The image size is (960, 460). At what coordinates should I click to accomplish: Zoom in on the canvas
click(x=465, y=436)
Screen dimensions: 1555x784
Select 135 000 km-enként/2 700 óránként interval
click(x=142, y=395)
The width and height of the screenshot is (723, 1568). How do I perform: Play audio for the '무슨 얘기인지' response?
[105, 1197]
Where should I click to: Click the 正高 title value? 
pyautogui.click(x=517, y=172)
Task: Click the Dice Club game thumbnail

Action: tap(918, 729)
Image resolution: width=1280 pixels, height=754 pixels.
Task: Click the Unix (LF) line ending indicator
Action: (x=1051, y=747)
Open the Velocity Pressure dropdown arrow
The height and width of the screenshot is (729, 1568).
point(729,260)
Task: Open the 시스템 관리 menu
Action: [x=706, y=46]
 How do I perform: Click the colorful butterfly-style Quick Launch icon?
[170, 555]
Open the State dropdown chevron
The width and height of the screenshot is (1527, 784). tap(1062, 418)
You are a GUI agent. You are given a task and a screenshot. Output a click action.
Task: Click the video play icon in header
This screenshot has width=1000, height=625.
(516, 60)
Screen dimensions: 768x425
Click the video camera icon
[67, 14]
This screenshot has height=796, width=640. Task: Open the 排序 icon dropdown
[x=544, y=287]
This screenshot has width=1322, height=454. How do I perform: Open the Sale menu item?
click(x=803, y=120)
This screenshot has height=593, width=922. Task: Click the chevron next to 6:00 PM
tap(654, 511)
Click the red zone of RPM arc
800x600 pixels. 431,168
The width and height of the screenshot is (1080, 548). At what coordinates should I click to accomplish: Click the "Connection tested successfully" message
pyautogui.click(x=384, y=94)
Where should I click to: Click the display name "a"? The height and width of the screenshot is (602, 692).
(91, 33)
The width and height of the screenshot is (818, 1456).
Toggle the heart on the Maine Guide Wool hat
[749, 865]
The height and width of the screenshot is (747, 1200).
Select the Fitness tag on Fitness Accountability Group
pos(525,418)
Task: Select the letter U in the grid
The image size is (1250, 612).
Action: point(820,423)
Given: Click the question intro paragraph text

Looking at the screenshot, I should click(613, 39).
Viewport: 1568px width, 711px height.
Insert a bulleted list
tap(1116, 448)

What this task involves:
Look for "This screenshot has width=1322, height=454." in the records. Write out its line and every later line through the end exactly, with nothing more.

Reply to the task:
This screenshot has width=1322, height=454. How do I perform: Open the Sale menu item?
click(x=803, y=120)
This screenshot has height=593, width=922. Task: Click the chevron next to 6:00 PM
tap(654, 511)
Click the red zone of RPM arc
800x600 pixels. 431,168
The width and height of the screenshot is (1080, 548). At what coordinates should I click to accomplish: Click the "Connection tested successfully" message
pyautogui.click(x=384, y=94)
Where should I click to: Click the display name "a"? The height and width of the screenshot is (602, 692).
(91, 33)
The width and height of the screenshot is (818, 1456).
Toggle the heart on the Maine Guide Wool hat
[749, 865]
The height and width of the screenshot is (747, 1200).
Select the Fitness tag on Fitness Accountability Group
pos(525,418)
Task: Select the letter U in the grid
The image size is (1250, 612).
Action: point(820,423)
Given: Click the question intro paragraph text

Looking at the screenshot, I should click(613, 39).
Viewport: 1568px width, 711px height.
Insert a bulleted list
tap(1116, 448)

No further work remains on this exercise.